Biological processes during phase transition revealed by CPM and comparison with temporal dynamical model

Due to minimum length requirement of bicluster, the last four time points were not divided in our experiments. That is why we investigated the biological processes enriched in temporal blocks corresponding to the first phase and the latter two phases in each cell cycle, to compare with temporal dynamical model [13]. Similar to the previous studies, the circular presence and absence of some biological processes in two cell cycles are shown in a chart as Figure 6. The obtained biological processes are close to those identified by temporal dynamic model, such as amino acid biosynthetic process, cell wall chitin biosynthetic process, chromosome condensation and nucleosome assembly [13]. Therefore, CPM indeed can reveal biological processes related to phase transitions, by analyzing the phase segmentation and the temporal block network.

Figure 6
figure 6

Biological processes with potential circular behaviour enriched in phase related temporal blocks.

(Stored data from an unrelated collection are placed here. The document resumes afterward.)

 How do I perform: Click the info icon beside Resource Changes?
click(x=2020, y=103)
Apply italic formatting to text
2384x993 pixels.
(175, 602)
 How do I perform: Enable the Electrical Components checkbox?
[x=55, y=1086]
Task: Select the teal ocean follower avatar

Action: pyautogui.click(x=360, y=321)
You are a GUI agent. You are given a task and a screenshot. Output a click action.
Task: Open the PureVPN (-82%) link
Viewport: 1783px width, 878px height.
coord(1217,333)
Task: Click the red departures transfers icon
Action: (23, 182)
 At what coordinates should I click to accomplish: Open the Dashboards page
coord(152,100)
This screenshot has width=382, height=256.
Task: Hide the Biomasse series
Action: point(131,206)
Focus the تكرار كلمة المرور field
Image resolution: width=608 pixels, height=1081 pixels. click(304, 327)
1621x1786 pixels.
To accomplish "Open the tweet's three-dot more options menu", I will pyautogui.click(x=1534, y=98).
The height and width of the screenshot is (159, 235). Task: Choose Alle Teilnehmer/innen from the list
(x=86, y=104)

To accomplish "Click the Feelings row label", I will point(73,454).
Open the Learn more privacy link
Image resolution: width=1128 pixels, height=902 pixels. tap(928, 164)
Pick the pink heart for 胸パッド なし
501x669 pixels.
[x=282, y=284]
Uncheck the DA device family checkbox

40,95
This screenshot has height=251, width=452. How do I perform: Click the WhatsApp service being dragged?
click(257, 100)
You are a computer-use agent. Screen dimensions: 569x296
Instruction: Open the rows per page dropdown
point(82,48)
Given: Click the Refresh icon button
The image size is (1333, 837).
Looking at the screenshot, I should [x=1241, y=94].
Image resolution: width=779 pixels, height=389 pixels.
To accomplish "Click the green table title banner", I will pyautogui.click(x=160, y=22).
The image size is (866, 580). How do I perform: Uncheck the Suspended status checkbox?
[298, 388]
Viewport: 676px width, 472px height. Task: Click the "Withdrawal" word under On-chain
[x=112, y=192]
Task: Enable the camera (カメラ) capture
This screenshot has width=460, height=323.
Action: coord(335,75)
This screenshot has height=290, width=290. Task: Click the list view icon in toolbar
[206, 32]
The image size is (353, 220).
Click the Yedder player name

It is worth noting that the potential causal relation between temporal blocks in CPM can further strengthen the cascade relation of phases belonging to intra- or inter-cell cycles. Figure 7 displays the whole temporal block network (where the edges between temporal blocks with same starting points were omitted so as to focus on the major asynchronous temporal relation), in which the nodes represent different temporal blocks denoted as {TB k }; the direct edges represent causal relations; the node label shows the id of temporal block k and its time segmentation [f, t] in the form as "k - [f, t]"; and green, blue, yellow and pink nodes mean phase related, cell cycle related, cross-phases related and other kinds of temporal blocks, respectively.

Figure 7
figure 7

Temporal block network on YCC dataset.

  • Obviously, there are direct edges linking temporal block TB63 to TB77, and temporal block TB21 to TB41. They are actually the phases' relations belonging to intra-cell cycle, which further confirm the phase related biological processes shown in the above Figure 6.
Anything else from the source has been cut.